特にBtoBビジネスでは、チーム内の交流だけでなく、部署を横断したコラボレーションが求められ、本業の傍ら新規事業開発のためのマーケティング活動に従事する必要もあります。 

このような複雑なコミュニケーションや業務に対して、マーケティングオペレーションズの考え方が有効となります。 

マーケティングオペレーションズは、主にマーケティングとIT部門の間で、データマネジメントやデジタルツールの管理、キャンペーンマネジメント、チーム全体の教育を担う専任部隊を指します。 

ただし、BtoBのような複雑な購買サイクルのビジネスでその場その場の情報共有を続けると、ナレッジが適切に蓄積・展開されず、無駄なコミュニケーションが生まれかねません。 

このような課題に対する抜本的な解決策として、米国では、マーケティング・オペレーションズの設置が増えておりマーケティング・オペレーションズの専任チームを置く企業が7割を超えるほど主流になってきています1 

日本でも米国のようにマーケティング・オペレーションズの機能を組織に組み込めればよいのですが、現時点ではマーケティング・オペレーションズに適した人材は少なく、短期的に組織を作り上げることは非常に難しいのが実情です。 

そこで本記事ではマーケティング・オペレーションズの機能や役割をベースにしつつ、日本企業においてもその本質部分の恩恵を享受するための「社内情報の共有プラン」について、当社の事例も交えて解説します。 

そもそも「マーケティングオペレーションズ」とは 

そもそもマーケティングオペレーションズとは、「マーケティング活動の計画、実行、測定を効率化し、最適化するためのプロセス・システムの管理」を指します。具体的には、マーケティング活動に必要なテクノロジーの選定と管理、データ管理、キャンペーンの戦略立案と実施、成果の分析と報告などとなります。 

マーケティング・オペレーションズチームは、マーケティングとIT部門の間に立ち、データを起点にした意思決定をサポートすると同時に、企業全体のマーケティング活動の一貫性と効果を高める役割を果たします。 

Marketing Ops社の調査レポートによると、マーケティング・オペレーションズでは「データの分析・統合・レポート」「ツールの運用ポリシーと手順の設計・実装・最適化」を行うため、いわゆる「DX人材」が必要とされています2 

しかし、日本では、2030年には最大で79万人のDX人材が不足する可能性があると試算されています。ただでさえIT部門の人材不足が深刻であるにも関わらず、短期間でマーケティング・オペレーションズの組織体制を構築するのは困難であるといえるでしょう3 

もし日本企業がマーケティング・オペレーションズの機能を導入したいなら、「社内情報の共有」の考え方を取り入れるのが、最も恩恵が大きいと考えられます。  

マーケティング・オペレーションズの社内情報共有の根幹となる「ナレッジマネジメント」 

マーケティング・オペレーションズで積極的に取り入れるべき「社内での情報共有」の機能には、根幹部分にナレッジマネジメントの考え方があります。 

ナレッジマネジメントとは、企業や社員の持つ知識・経験などを共有して、創造的な経営を実践することを指します。これは1990年代に一橋大学の野中郁次郎教授(現・一橋大学名誉教授)らが提唱した「知識創造理論」に端を発する理論です4 

組織が持つ知識には、個人が持つ知識やノウハウ、長年の勘を指す「暗黙知」と言葉や図表などの形でデータ化された知識のことを指す「形式知」が存在します。この暗黙知を形式知に転換・共有し、組織全体を知的に進化させることがナレッジマネジメントの基本的な考え方だと野中教授は述べています。 

つまり、ナレッジマネジメントでは知識の属人化を防ぎ、より広くの関係者に知識を横展開することが重要なのです。 

ナレッジマネジメントのためには、情報を適切に蓄積するだけでなく、その情報を「見たい人がいつでもアクセスできる」環境づくりも求められます。 
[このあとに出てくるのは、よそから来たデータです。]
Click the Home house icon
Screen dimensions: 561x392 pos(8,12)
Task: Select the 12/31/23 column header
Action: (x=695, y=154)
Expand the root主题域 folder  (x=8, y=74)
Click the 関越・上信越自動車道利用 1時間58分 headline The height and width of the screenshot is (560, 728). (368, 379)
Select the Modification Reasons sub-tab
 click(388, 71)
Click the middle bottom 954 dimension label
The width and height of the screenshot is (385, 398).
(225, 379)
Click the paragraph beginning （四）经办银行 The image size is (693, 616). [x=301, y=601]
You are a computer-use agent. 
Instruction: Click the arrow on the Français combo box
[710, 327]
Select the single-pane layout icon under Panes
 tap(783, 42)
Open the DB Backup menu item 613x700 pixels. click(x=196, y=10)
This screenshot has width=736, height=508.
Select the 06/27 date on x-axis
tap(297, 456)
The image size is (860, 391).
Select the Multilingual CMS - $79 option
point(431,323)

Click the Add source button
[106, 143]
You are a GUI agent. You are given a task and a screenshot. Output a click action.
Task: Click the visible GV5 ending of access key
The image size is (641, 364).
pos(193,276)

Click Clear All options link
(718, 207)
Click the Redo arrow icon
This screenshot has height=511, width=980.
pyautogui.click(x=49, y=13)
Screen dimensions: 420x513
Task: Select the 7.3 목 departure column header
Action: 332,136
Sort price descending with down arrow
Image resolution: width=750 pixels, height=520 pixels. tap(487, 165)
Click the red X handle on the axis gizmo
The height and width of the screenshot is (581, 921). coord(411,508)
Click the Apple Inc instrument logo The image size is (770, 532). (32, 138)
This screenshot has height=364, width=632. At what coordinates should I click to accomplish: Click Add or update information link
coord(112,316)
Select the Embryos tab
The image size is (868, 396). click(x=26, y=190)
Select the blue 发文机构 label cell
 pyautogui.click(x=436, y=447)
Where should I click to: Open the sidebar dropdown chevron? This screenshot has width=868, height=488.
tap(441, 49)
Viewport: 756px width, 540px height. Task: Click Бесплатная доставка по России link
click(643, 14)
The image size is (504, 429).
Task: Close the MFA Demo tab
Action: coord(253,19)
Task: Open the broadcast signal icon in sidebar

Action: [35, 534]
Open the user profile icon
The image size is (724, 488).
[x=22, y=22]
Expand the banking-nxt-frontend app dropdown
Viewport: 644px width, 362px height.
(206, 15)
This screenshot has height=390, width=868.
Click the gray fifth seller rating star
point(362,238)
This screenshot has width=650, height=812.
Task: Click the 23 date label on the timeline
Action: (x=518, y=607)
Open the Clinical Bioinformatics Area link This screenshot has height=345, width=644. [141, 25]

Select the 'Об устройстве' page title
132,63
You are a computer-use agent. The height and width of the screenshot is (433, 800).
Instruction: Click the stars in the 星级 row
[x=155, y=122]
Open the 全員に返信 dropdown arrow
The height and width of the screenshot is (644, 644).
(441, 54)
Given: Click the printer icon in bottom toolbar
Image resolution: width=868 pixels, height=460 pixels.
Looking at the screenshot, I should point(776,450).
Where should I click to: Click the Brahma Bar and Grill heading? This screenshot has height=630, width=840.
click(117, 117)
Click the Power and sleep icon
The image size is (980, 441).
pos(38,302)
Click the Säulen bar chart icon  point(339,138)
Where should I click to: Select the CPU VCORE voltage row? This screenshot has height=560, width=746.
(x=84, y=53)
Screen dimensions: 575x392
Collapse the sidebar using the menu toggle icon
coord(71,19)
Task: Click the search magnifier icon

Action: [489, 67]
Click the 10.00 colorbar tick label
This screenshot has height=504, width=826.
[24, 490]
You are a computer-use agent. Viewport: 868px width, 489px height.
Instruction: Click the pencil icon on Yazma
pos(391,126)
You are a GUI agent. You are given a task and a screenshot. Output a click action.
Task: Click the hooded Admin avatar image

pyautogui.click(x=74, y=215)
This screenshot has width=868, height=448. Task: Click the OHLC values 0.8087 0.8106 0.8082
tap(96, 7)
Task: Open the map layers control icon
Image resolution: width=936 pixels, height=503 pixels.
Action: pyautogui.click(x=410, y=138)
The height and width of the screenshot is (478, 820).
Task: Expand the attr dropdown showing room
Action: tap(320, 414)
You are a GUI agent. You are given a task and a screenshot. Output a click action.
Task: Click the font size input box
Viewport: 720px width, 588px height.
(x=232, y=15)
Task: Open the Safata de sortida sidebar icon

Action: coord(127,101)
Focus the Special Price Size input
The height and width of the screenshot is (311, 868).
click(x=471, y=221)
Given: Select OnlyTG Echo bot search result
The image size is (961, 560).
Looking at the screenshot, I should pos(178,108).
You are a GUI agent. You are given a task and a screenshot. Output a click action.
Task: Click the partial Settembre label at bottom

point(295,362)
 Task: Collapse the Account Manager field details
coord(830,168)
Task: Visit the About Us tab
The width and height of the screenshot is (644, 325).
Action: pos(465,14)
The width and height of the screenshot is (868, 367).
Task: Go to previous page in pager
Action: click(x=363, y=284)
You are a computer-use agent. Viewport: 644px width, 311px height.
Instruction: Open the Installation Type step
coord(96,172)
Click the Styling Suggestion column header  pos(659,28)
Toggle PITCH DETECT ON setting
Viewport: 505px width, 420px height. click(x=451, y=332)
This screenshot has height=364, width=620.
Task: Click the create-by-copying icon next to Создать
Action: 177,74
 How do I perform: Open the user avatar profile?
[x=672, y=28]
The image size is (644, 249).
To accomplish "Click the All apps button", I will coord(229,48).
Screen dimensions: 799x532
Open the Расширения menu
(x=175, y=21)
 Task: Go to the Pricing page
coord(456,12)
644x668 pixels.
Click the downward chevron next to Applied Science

2018年に公開されたSun Young Sung/Jin Nam Choi氏共著の論文によると、専門的な知識を有する人が、知識を適切に展開し、社員がそれらにアクセスできる土壌がある企業は、イノベーションを起こしやすいとのデータもあります5。これこそが、マーケティング・オペレーションズの本質的な恩恵といえるでしょう。 

社内情報共有で必要な「コミュニケーションプラン」 

分業が進む米国では、マーケティングの中でも複数専任チームにわかれるほか、日本では営業と一括りにされるインサイドセールスやアカウントエグゼクティブ、カスタマーサクセスなど、さまざまな部門・チームが活動しています。 

したがってマーケティング・オペレーションズではそういった複数部門と効率的に情報共有を行うことを前提として情報共有プランを設計していく必要があるのです。 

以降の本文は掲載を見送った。